It’s called emergent behavior. We understand how an llm works, but do not have even a theory about how the behavior emerges from among the math. We understand ants pretty well, but how exactly does anthill behavior come from ant behavior? It’s a tricky problem in system engineering where predicting emergent behavior (such as emergencies) would be lovely.
> but do not have even a theory about how the behavior emerges from among the math
Actually we have an awful lot of those.
I'm not sure if emergent is quite the right term here. We carefully craft a scenario to produce a usable gradient for a black box optimizer. We fully expect nontrivial predictions of future state to result in increasingly rich world models out of necessity.
It gets back to the age old observation about any sufficiently accurate model being of equal complexity as the system it models. "Predict the next word" is but a single example of the general principle at play.
No, as I said, we have _lots_ of theories about exactly that at various levels of detail. The theories vary based on (at least) the specifics of the loss function being employed to construct the gradient. Giving an overview of that is far beyond the scope of this comment section (but it's well trodden ground so you can just go ask an LLM).
The "black box" bit refers to a generic, interchangeable optimization algorithm that simply makes the number go down (or up or whatever).
There are certainly various details about the internal workings of models that we don't properly understand but a blanket claim about the whole is erroneous.

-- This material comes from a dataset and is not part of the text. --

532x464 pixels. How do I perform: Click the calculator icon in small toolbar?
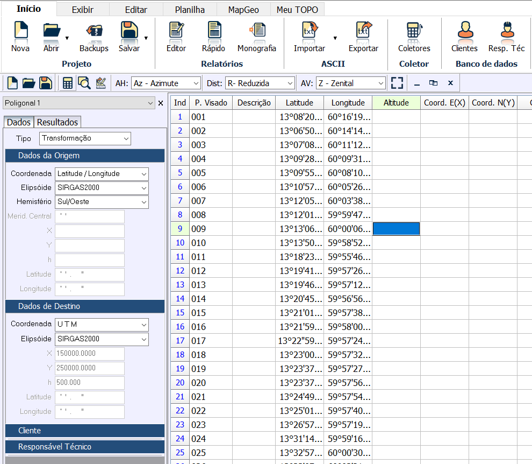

The good news is that despite being incredibly complex, it’s still a lot simpler than ants because it is at least all statistical linguistics (as far as LLMs are concerned anyways).

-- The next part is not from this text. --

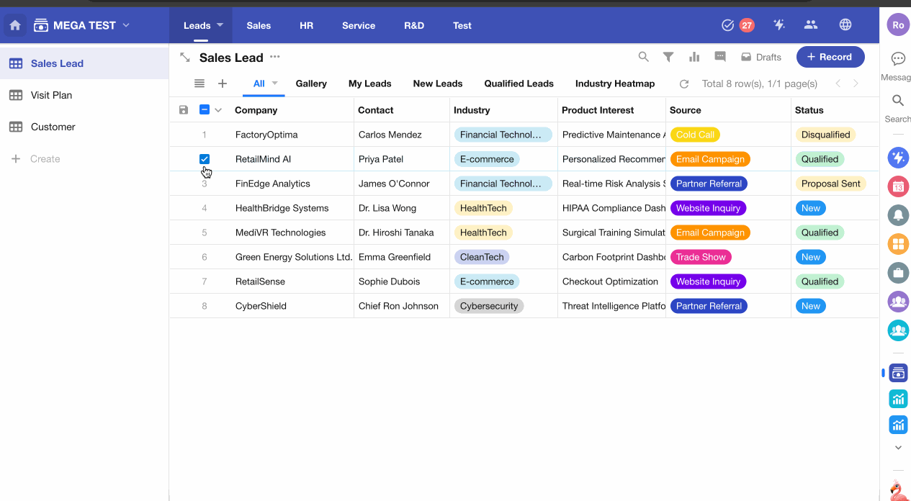Switch to the Qualified Leads view
Viewport: 911px width, 501px height.
[519, 84]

> but do not have even a theory about how the behavior emerges
We fully do. There is a significant quality difference between English language output and other languages which lends a huge hint as to what is actually happening behind the scenes.
> but how exactly does anthill behavior come from ant behavior?
You can't smell what ants can. If you did I'm sure it would be evident.
The dynamics of ant nest creation are way more complicated than that. The evolved biological parallel of a procedural generation algorithm. In addition, the completed structure has to be compatible with the various programmed behaviors of the workers.
OK but then that goes back to their other assertion that it gives a huge hint at what is going on behind the scenes, is that huge hint just "more data gives better results!" if so, that doesn't seem at all important since that is the absolutely central idea of an LLM. That is not behind the scenes at all, that is the introduction to the play as written by the author.
Not your fault obviously, but they have not yet described what that huge hint is, and I'm just at the edge of my seat with anticipation here.